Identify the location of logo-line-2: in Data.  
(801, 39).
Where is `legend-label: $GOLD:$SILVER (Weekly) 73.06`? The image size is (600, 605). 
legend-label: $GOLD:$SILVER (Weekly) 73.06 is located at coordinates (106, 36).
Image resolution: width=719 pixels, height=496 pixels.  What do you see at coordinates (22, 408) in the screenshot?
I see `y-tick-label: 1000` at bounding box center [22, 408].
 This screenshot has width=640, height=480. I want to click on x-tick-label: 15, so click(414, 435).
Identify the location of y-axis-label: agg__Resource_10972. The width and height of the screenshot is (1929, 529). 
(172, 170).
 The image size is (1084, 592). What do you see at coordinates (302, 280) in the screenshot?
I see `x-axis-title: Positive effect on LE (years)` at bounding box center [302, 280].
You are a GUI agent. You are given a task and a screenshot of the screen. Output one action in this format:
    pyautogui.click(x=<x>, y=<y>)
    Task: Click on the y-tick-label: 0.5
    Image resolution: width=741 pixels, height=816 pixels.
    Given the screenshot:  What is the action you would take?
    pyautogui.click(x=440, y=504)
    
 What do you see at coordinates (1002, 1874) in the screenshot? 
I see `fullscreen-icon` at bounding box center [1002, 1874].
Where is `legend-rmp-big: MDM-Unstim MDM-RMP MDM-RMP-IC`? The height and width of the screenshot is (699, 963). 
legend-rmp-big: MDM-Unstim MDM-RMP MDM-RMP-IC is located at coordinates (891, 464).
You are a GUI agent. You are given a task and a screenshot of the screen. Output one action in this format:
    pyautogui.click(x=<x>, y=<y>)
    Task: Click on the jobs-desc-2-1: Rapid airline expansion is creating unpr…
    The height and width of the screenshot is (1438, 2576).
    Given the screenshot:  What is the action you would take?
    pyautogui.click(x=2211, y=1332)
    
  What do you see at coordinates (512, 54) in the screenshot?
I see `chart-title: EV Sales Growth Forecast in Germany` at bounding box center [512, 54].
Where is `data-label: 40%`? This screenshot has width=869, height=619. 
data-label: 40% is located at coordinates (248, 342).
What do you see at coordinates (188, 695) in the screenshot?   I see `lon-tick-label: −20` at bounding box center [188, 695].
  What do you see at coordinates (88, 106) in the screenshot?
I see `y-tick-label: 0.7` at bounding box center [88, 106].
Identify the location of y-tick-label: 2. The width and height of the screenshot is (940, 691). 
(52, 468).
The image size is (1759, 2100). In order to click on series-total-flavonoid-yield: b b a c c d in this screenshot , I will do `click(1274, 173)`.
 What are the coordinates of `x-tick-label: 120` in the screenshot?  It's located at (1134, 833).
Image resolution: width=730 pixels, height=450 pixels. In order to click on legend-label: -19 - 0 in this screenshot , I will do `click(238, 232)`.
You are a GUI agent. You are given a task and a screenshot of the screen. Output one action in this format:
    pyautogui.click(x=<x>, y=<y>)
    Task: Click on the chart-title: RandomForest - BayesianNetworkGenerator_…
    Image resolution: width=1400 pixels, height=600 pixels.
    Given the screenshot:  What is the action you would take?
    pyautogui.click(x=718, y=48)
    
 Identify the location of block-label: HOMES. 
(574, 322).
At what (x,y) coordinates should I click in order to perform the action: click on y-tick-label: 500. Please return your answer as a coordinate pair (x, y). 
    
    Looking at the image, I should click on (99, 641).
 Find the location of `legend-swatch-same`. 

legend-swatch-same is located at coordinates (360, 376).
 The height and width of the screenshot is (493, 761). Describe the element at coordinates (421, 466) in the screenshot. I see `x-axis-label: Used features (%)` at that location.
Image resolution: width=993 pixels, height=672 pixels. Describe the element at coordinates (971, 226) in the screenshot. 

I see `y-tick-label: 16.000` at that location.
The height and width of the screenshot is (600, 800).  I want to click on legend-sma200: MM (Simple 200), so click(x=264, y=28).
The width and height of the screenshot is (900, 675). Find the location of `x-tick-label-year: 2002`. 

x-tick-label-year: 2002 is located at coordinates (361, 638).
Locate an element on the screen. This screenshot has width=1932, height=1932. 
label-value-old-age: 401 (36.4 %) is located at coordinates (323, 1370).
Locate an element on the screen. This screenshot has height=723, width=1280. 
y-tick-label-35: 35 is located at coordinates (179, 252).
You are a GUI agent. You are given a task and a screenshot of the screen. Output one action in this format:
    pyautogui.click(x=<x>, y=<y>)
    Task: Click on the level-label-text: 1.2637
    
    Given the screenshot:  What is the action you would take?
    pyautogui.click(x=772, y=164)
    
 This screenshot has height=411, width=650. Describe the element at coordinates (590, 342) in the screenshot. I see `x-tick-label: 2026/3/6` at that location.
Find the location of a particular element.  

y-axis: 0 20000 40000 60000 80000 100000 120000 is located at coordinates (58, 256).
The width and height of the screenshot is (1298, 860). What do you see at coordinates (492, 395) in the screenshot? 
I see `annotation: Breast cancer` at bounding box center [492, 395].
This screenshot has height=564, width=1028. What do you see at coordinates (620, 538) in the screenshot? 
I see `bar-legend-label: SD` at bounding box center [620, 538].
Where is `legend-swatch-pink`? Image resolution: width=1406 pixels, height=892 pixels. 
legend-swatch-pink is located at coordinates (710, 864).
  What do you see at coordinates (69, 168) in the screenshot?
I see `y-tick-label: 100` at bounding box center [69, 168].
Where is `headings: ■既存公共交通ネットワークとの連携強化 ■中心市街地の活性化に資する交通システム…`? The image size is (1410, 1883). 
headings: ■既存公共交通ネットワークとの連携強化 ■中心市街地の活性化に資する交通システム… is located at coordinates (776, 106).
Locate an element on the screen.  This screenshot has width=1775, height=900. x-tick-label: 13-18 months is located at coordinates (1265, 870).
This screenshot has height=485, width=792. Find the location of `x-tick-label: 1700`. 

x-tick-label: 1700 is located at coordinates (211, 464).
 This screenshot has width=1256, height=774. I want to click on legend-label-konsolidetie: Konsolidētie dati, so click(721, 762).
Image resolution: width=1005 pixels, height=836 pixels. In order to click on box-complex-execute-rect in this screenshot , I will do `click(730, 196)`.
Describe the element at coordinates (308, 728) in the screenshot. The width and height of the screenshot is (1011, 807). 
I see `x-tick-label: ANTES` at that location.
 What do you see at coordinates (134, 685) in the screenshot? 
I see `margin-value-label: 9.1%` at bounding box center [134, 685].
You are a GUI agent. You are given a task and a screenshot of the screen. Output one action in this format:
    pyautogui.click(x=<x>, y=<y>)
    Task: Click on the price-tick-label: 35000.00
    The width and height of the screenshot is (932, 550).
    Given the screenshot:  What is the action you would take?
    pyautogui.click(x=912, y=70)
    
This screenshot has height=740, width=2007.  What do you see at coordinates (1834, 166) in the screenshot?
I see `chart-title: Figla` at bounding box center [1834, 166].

(To-do item) Switch every "GUI agent" in the rows above to "screen assistant", and leave everything else as it is.

(Exercise result)
Identify the location of logo-line-2: in Data.  
(801, 39).
Where is `legend-label: $GOLD:$SILVER (Weekly) 73.06`? The image size is (600, 605). 
legend-label: $GOLD:$SILVER (Weekly) 73.06 is located at coordinates (106, 36).
Image resolution: width=719 pixels, height=496 pixels.  What do you see at coordinates (22, 408) in the screenshot?
I see `y-tick-label: 1000` at bounding box center [22, 408].
 This screenshot has width=640, height=480. I want to click on x-tick-label: 15, so click(414, 435).
Identify the location of y-axis-label: agg__Resource_10972. The width and height of the screenshot is (1929, 529). 
(172, 170).
 The image size is (1084, 592). What do you see at coordinates (302, 280) in the screenshot?
I see `x-axis-title: Positive effect on LE (years)` at bounding box center [302, 280].
You are a screen assistant. You are given a task and a screenshot of the screen. Output one action in this format:
    pyautogui.click(x=<x>, y=<y>)
    Task: Click on the y-tick-label: 0.5
    Image resolution: width=741 pixels, height=816 pixels.
    Given the screenshot:  What is the action you would take?
    pyautogui.click(x=440, y=504)
    
 What do you see at coordinates (1002, 1874) in the screenshot? 
I see `fullscreen-icon` at bounding box center [1002, 1874].
Where is `legend-rmp-big: MDM-Unstim MDM-RMP MDM-RMP-IC`? The height and width of the screenshot is (699, 963). 
legend-rmp-big: MDM-Unstim MDM-RMP MDM-RMP-IC is located at coordinates (891, 464).
You are a screen assistant. You are given a task and a screenshot of the screen. Output one action in this format:
    pyautogui.click(x=<x>, y=<y>)
    Task: Click on the jobs-desc-2-1: Rapid airline expansion is creating unpr…
    The height and width of the screenshot is (1438, 2576).
    Given the screenshot:  What is the action you would take?
    pyautogui.click(x=2211, y=1332)
    
  What do you see at coordinates (512, 54) in the screenshot?
I see `chart-title: EV Sales Growth Forecast in Germany` at bounding box center [512, 54].
Where is `data-label: 40%`? This screenshot has width=869, height=619. 
data-label: 40% is located at coordinates (248, 342).
What do you see at coordinates (188, 695) in the screenshot?   I see `lon-tick-label: −20` at bounding box center [188, 695].
  What do you see at coordinates (88, 106) in the screenshot?
I see `y-tick-label: 0.7` at bounding box center [88, 106].
Identify the location of y-tick-label: 2. The width and height of the screenshot is (940, 691). 
(52, 468).
The image size is (1759, 2100). In order to click on series-total-flavonoid-yield: b b a c c d in this screenshot , I will do `click(1274, 173)`.
 What are the coordinates of `x-tick-label: 120` in the screenshot?  It's located at (1134, 833).
Image resolution: width=730 pixels, height=450 pixels. In order to click on legend-label: -19 - 0 in this screenshot , I will do `click(238, 232)`.
You are a screen assistant. You are given a task and a screenshot of the screen. Output one action in this format:
    pyautogui.click(x=<x>, y=<y>)
    Task: Click on the chart-title: RandomForest - BayesianNetworkGenerator_…
    Image resolution: width=1400 pixels, height=600 pixels.
    Given the screenshot:  What is the action you would take?
    pyautogui.click(x=718, y=48)
    
 Identify the location of block-label: HOMES. 
(574, 322).
At what (x,y) coordinates should I click in order to perform the action: click on y-tick-label: 500. Please return your answer as a coordinate pair (x, y). 
    
    Looking at the image, I should click on (99, 641).
 Find the location of `legend-swatch-same`. 

legend-swatch-same is located at coordinates (360, 376).
 The height and width of the screenshot is (493, 761). Describe the element at coordinates (421, 466) in the screenshot. I see `x-axis-label: Used features (%)` at that location.
Image resolution: width=993 pixels, height=672 pixels. Describe the element at coordinates (971, 226) in the screenshot. 

I see `y-tick-label: 16.000` at that location.
The height and width of the screenshot is (600, 800).  I want to click on legend-sma200: MM (Simple 200), so click(x=264, y=28).
The width and height of the screenshot is (900, 675). Find the location of `x-tick-label-year: 2002`. 

x-tick-label-year: 2002 is located at coordinates (361, 638).
Locate an element on the screen. This screenshot has width=1932, height=1932. 
label-value-old-age: 401 (36.4 %) is located at coordinates (323, 1370).
Locate an element on the screen. This screenshot has height=723, width=1280. 
y-tick-label-35: 35 is located at coordinates (179, 252).
You are a screen assistant. You are given a task and a screenshot of the screen. Output one action in this format:
    pyautogui.click(x=<x>, y=<y>)
    Task: Click on the level-label-text: 1.2637
    
    Given the screenshot:  What is the action you would take?
    pyautogui.click(x=772, y=164)
    
 This screenshot has height=411, width=650. Describe the element at coordinates (590, 342) in the screenshot. I see `x-tick-label: 2026/3/6` at that location.
Find the location of a particular element.  

y-axis: 0 20000 40000 60000 80000 100000 120000 is located at coordinates (58, 256).
The width and height of the screenshot is (1298, 860). What do you see at coordinates (492, 395) in the screenshot? 
I see `annotation: Breast cancer` at bounding box center [492, 395].
This screenshot has height=564, width=1028. What do you see at coordinates (620, 538) in the screenshot? 
I see `bar-legend-label: SD` at bounding box center [620, 538].
Where is `legend-swatch-pink`? Image resolution: width=1406 pixels, height=892 pixels. 
legend-swatch-pink is located at coordinates (710, 864).
  What do you see at coordinates (69, 168) in the screenshot?
I see `y-tick-label: 100` at bounding box center [69, 168].
Where is `headings: ■既存公共交通ネットワークとの連携強化 ■中心市街地の活性化に資する交通システム…`? The image size is (1410, 1883). 
headings: ■既存公共交通ネットワークとの連携強化 ■中心市街地の活性化に資する交通システム… is located at coordinates (776, 106).
Locate an element on the screen.  This screenshot has width=1775, height=900. x-tick-label: 13-18 months is located at coordinates (1265, 870).
This screenshot has height=485, width=792. Find the location of `x-tick-label: 1700`. 

x-tick-label: 1700 is located at coordinates (211, 464).
 This screenshot has width=1256, height=774. I want to click on legend-label-konsolidetie: Konsolidētie dati, so click(721, 762).
Image resolution: width=1005 pixels, height=836 pixels. In order to click on box-complex-execute-rect in this screenshot , I will do `click(730, 196)`.
Describe the element at coordinates (308, 728) in the screenshot. The width and height of the screenshot is (1011, 807). 
I see `x-tick-label: ANTES` at that location.
 What do you see at coordinates (134, 685) in the screenshot? 
I see `margin-value-label: 9.1%` at bounding box center [134, 685].
You are a screen assistant. You are given a task and a screenshot of the screen. Output one action in this format:
    pyautogui.click(x=<x>, y=<y>)
    Task: Click on the price-tick-label: 35000.00
    The width and height of the screenshot is (932, 550).
    Given the screenshot:  What is the action you would take?
    pyautogui.click(x=912, y=70)
    
This screenshot has height=740, width=2007.  What do you see at coordinates (1834, 166) in the screenshot?
I see `chart-title: Figla` at bounding box center [1834, 166].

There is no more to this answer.